Go to the line below containing "Select Envoyer immédiatement option" and print exactly from there through the line containing "Image resolution: width=1080", both included. Print nothing else.

##### Given entries #####

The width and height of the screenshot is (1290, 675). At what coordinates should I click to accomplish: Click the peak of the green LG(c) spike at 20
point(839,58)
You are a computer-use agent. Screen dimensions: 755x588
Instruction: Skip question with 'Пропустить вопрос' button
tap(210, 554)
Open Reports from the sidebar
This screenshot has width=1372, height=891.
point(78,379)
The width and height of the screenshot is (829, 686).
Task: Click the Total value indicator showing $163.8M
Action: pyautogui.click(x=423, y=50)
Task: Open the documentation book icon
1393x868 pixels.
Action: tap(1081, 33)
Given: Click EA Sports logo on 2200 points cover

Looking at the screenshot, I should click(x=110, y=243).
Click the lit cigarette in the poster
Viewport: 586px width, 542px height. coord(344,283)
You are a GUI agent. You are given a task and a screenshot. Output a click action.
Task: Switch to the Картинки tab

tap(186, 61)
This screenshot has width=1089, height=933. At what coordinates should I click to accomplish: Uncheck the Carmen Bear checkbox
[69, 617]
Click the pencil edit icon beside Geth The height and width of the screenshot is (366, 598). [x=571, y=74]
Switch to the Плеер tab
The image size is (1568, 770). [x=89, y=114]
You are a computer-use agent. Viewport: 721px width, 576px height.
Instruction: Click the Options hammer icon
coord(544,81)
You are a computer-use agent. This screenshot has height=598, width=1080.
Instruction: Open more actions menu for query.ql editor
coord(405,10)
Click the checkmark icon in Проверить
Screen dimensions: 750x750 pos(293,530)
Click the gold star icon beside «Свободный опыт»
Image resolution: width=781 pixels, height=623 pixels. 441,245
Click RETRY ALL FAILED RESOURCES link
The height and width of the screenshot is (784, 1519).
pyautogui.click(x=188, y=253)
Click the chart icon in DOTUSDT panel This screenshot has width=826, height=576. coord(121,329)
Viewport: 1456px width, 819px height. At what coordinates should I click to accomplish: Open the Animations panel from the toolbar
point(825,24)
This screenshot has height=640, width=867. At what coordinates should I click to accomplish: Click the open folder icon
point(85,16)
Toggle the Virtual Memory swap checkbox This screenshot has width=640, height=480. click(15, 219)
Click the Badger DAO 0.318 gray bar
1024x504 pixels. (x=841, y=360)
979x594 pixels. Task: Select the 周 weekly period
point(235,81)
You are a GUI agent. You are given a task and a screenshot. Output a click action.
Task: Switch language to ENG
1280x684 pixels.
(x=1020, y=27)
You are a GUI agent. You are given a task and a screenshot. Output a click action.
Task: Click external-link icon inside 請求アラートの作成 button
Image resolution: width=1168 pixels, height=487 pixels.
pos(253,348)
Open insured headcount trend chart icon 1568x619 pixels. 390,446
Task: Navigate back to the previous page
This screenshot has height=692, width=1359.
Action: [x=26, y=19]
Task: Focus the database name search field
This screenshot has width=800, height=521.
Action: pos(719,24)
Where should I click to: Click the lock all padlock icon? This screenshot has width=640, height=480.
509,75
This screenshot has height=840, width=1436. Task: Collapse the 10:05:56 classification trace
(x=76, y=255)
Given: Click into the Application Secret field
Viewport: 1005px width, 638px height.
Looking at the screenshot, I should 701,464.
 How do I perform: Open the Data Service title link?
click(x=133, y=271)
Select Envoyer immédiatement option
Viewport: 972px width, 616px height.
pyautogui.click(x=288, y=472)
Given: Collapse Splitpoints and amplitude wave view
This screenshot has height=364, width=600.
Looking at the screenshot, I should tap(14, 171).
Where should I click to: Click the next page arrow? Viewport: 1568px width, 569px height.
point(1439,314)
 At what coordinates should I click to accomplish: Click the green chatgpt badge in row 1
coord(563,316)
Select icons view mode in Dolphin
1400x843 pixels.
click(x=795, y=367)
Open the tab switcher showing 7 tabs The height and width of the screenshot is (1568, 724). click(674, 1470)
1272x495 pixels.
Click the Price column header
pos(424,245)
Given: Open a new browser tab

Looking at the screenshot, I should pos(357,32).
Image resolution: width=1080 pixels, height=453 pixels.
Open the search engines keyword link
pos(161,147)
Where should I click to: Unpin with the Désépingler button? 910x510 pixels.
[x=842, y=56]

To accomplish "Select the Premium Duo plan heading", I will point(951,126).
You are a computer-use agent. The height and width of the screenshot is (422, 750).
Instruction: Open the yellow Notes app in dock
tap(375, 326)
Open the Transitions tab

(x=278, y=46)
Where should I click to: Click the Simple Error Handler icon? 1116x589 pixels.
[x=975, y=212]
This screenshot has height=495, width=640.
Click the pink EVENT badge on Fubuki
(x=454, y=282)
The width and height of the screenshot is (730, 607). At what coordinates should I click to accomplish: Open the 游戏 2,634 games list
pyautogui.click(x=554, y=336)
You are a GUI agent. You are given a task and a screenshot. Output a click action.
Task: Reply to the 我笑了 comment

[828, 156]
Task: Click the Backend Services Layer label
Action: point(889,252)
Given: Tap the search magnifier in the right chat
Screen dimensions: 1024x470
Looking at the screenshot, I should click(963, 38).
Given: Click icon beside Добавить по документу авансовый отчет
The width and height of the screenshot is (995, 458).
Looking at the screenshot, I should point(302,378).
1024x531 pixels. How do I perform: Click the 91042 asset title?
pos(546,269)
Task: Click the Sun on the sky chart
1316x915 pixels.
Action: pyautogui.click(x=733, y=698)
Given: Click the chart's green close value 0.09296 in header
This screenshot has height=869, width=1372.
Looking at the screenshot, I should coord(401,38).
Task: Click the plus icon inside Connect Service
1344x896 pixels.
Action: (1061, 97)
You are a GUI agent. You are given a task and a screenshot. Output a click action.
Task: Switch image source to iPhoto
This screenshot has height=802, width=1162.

#####

◆ **Result**:
Select Envoyer immédiatement option
Viewport: 972px width, 616px height.
pyautogui.click(x=288, y=472)
Given: Collapse Splitpoints and amplitude wave view
This screenshot has height=364, width=600.
Looking at the screenshot, I should tap(14, 171).
Where should I click to: Click the next page arrow? Viewport: 1568px width, 569px height.
point(1439,314)
 At what coordinates should I click to accomplish: Click the green chatgpt badge in row 1
coord(563,316)
Select icons view mode in Dolphin
1400x843 pixels.
click(x=795, y=367)
Open the tab switcher showing 7 tabs The height and width of the screenshot is (1568, 724). click(674, 1470)
1272x495 pixels.
Click the Price column header
pos(424,245)
Given: Open a new browser tab

Looking at the screenshot, I should pos(357,32).
Image resolution: width=1080 pixels, height=453 pixels.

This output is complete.